Background

Physicochemical complementarity is commonly believed to be the driving force for molecular binding. The complementarity for example of electrostatic potentials is regarded as the force that draws the ligand from the solvent into the binding site [1]. If this hypothesis is true, the same ligand should encounter complementarity environmental properties in all proteins to which it binds. We have used our recently published ligand and binding pocket matching algorithm [2] to test this common assumption by searching for property distributions that are similar for the same ligand bound to different proteins.

Methods

The algorithm bases on real spherical harmonic functions, which are applicable to approximate any property function on a unit sphere. These property functions can either be of geometrical or physicochemical nature. For our current analysis we used the shape of binding pockets to test their geometrical similarity and mapped electrostatic, van der Waals and hydrophobicity potentials of the protein on the ligand surface to simulate the physicochemical forces that a ligand may feel in its binding site.

Results

It was discovered that, of these properties the two that vary least for a given ligand are the binding conformation of the ligand followed by the shape of the binding pocket. Conversely, the same ligand encountered very different electrostatic and van der Waals potential environments in the different proteins to which it is bound. These properties were often found not to be complementary to the ligand's properties, which is in conflict with the general assumption stated above. However, the hydrophobicity of the binding pocket did seem to correlate with the properties of the ligand bound to the protein.
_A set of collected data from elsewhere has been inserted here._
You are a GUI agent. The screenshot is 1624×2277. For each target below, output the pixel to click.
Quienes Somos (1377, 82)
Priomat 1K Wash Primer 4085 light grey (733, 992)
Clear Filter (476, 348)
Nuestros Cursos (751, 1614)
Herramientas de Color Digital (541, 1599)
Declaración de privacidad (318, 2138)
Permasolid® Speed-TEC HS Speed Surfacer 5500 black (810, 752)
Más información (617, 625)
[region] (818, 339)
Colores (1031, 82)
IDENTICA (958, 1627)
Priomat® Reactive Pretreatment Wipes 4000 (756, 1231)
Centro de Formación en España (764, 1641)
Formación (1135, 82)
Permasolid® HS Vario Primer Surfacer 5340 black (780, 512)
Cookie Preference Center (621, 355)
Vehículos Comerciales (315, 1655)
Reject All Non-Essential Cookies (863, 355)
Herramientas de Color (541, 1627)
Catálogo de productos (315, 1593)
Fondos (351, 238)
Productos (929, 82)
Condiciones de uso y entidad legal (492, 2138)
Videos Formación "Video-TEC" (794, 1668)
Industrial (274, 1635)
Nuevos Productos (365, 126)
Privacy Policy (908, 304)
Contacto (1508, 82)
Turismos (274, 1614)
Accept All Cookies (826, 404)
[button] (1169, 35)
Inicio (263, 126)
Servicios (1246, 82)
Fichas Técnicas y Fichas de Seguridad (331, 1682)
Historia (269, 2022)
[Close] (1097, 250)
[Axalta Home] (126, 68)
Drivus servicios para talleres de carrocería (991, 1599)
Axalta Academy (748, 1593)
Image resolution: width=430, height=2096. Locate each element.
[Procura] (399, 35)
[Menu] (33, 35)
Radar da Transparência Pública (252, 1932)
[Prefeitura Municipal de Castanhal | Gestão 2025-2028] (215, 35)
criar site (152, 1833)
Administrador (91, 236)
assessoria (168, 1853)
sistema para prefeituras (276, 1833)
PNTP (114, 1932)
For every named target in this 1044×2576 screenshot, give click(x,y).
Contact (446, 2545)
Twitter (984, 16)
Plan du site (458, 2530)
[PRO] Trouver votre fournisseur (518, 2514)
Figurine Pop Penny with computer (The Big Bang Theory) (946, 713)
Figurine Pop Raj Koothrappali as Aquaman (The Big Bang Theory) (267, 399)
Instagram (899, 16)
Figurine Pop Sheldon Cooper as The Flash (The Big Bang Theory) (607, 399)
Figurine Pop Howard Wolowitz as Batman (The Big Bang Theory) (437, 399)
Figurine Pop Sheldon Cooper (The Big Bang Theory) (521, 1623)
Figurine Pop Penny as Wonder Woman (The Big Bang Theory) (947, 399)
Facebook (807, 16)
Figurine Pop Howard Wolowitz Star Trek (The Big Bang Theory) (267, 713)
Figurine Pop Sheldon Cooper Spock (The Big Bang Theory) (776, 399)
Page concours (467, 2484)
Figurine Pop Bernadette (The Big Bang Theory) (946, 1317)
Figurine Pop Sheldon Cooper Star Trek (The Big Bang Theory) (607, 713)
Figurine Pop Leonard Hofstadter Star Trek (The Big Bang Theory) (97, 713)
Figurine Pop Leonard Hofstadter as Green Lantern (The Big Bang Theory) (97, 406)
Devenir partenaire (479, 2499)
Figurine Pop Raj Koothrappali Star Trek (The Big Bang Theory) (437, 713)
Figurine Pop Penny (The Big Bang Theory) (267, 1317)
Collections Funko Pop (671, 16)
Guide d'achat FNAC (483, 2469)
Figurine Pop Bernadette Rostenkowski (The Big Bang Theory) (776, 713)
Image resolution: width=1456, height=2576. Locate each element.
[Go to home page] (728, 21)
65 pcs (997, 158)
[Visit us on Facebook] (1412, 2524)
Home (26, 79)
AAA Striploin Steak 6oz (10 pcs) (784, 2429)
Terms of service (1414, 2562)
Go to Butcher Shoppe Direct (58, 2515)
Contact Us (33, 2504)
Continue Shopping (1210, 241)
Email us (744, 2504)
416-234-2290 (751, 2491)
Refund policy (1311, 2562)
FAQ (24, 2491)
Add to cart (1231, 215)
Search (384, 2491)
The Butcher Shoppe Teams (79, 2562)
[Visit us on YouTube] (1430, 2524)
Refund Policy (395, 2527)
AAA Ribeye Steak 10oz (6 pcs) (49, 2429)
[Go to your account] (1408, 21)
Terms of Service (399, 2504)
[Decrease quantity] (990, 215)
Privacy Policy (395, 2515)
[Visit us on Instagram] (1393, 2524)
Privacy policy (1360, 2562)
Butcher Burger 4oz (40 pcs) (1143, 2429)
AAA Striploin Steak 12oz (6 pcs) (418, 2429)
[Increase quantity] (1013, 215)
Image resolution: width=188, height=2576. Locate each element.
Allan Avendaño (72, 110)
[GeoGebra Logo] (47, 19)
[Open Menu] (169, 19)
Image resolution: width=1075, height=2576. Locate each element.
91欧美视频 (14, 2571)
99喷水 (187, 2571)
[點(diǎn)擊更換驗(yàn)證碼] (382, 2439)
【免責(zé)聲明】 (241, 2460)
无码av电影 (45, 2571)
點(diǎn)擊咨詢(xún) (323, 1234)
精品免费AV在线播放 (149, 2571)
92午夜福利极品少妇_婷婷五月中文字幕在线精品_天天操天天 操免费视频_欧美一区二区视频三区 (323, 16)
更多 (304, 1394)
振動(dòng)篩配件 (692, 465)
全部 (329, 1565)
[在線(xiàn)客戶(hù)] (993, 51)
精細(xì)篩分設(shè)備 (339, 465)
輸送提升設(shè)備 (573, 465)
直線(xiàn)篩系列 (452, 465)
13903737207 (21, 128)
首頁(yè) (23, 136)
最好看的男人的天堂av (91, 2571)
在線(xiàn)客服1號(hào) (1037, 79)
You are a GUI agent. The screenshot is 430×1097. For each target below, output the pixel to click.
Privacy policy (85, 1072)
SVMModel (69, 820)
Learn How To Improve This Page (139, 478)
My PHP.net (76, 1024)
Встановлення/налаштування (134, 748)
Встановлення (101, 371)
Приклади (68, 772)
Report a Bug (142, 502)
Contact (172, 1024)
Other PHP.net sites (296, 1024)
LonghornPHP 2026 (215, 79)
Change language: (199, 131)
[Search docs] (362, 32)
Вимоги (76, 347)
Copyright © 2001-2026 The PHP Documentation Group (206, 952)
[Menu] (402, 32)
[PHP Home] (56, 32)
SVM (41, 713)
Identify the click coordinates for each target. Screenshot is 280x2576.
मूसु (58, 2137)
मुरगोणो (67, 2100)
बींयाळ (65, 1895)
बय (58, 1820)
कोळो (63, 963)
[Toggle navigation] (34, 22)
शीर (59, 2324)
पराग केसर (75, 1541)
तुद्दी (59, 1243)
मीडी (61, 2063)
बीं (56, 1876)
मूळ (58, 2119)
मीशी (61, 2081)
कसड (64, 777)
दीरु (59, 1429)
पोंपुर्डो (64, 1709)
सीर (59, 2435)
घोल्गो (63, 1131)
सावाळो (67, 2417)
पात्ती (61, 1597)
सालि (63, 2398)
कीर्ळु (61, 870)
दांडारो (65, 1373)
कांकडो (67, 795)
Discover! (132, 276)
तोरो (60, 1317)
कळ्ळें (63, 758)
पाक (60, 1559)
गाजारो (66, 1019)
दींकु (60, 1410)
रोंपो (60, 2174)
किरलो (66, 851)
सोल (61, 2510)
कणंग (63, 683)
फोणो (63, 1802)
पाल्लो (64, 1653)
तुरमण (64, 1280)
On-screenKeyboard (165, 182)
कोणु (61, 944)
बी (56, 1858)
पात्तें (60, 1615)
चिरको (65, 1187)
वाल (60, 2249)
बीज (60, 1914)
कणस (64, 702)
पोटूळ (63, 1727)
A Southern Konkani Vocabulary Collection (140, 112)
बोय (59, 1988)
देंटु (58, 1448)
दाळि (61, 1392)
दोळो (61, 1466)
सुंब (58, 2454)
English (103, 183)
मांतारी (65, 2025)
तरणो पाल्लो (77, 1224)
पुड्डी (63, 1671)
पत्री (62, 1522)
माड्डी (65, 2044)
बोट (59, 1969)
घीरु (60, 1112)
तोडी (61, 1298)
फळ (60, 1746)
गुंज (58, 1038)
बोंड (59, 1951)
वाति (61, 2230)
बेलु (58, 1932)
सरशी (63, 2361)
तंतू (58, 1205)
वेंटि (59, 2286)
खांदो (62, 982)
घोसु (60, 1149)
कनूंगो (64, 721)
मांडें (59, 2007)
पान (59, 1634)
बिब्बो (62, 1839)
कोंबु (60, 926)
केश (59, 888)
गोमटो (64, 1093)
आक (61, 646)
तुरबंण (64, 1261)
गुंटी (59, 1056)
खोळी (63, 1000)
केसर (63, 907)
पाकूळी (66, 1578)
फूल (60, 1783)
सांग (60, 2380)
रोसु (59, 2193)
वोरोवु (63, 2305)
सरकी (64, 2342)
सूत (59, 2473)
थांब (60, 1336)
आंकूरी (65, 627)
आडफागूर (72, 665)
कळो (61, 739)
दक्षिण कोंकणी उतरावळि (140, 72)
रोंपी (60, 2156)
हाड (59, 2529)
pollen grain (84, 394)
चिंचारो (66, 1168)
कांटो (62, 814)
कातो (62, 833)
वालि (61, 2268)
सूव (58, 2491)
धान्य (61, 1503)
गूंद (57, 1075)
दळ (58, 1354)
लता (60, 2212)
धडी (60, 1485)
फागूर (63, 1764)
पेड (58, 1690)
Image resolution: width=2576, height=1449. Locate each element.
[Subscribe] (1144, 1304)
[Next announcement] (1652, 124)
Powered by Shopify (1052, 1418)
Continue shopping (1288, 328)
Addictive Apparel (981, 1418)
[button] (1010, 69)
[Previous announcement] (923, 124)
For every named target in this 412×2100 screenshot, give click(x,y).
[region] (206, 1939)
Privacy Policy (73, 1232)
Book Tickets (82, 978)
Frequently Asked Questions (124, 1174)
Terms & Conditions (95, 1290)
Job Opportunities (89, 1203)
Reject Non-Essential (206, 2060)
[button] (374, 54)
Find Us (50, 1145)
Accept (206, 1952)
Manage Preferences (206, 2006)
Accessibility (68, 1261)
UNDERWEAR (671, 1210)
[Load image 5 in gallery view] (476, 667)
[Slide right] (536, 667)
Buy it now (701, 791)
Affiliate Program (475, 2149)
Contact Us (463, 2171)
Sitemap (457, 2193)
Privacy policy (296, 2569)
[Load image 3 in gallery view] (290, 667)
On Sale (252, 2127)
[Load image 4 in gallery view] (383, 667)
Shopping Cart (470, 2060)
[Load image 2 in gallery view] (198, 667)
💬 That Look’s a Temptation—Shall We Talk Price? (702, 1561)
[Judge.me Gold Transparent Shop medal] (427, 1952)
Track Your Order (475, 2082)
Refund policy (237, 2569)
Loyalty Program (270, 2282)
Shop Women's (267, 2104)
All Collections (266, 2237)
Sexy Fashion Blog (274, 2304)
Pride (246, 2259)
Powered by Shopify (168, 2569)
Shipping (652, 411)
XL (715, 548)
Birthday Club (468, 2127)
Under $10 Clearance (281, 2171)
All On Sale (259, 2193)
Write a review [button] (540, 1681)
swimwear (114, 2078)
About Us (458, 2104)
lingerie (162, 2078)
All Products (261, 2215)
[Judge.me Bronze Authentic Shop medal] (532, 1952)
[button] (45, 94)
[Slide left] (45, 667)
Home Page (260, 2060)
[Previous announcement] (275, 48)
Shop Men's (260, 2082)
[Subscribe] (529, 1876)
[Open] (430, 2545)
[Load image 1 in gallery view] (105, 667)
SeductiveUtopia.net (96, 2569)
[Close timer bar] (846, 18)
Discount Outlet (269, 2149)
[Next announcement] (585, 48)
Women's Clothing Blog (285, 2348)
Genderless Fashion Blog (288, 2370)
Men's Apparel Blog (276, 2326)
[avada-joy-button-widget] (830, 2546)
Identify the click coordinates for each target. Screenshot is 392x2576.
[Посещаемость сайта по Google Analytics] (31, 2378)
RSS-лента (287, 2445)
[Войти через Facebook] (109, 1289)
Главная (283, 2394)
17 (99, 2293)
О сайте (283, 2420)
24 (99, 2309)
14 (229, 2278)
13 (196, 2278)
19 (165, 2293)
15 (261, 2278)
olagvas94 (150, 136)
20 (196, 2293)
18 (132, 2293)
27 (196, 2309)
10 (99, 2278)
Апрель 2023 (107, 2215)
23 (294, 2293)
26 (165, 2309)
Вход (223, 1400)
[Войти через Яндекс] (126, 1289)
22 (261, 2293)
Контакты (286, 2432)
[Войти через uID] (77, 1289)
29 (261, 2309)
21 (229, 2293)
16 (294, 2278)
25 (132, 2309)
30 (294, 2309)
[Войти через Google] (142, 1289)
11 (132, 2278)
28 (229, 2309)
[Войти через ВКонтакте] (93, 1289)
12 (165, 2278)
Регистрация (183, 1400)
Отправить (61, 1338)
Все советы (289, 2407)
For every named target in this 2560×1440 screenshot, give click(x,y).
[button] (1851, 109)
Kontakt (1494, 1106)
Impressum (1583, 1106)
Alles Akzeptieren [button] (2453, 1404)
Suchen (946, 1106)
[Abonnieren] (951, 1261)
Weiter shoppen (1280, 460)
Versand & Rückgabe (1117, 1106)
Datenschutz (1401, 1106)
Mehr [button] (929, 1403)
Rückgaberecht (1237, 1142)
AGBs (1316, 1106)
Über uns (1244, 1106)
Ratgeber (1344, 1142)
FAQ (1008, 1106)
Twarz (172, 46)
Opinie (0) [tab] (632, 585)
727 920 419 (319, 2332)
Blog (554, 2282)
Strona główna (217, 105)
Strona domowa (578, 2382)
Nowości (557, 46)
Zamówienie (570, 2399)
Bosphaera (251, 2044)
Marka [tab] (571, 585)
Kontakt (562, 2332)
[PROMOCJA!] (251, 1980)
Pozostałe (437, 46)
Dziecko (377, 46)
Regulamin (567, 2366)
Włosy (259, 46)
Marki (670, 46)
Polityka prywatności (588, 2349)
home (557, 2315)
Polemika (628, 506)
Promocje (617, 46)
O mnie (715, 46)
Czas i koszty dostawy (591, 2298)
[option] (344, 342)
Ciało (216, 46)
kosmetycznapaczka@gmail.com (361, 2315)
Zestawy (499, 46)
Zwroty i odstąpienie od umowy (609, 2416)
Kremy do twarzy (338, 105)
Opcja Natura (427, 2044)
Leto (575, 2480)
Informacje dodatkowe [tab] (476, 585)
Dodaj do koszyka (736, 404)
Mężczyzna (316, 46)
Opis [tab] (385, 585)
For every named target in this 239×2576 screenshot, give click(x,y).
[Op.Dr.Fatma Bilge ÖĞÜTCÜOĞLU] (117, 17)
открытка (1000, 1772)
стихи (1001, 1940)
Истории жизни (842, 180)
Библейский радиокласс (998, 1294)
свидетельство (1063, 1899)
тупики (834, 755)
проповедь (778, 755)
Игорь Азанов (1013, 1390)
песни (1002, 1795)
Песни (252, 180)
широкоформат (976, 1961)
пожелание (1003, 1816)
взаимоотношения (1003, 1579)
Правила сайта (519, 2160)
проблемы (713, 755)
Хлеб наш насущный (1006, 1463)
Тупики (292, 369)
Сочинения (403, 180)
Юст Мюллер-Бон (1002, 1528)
Hydrophobic parts of the ligand are often confronted with hydrophobic parts of the protein, giving rise to similar hydrophobicity distributions within different binding pockets binding the same ligand (see Figure 1).

Figure 1
figure 1

A set of Adenosine-mono-phosphate (AMP) ligands bound to non-homologous binding sites is shown. Each row displays different geometrical and physicochemical properties of the binding site and ligand respectively. From top to bottom are shown the variation of the ligand shape, the binding pocket shape, the hydrophobicity of the protein mapped on the ligand shape, the van der Waals potential and the electrostatic potential both again mapped on the ligand shape. The properties were ordered according to their average degree of similarity among the different binding pockets from highest to lowest from top to bottom. In addition the AMP binding pockets were ranked according to the similarity of their bound ligand to the AMP ligand of the Protein Data Bank [3] structure 1amu [4].

Conclusion

These results demonstrate that binding sites that bind the same ligand can exhibit a large variation of properties by facing different physicochemical forces within different binding sites. The results urge a re-evaluation of the total contribution of some physicochemical properties to molecular recognition and the factors that drive molecular binding.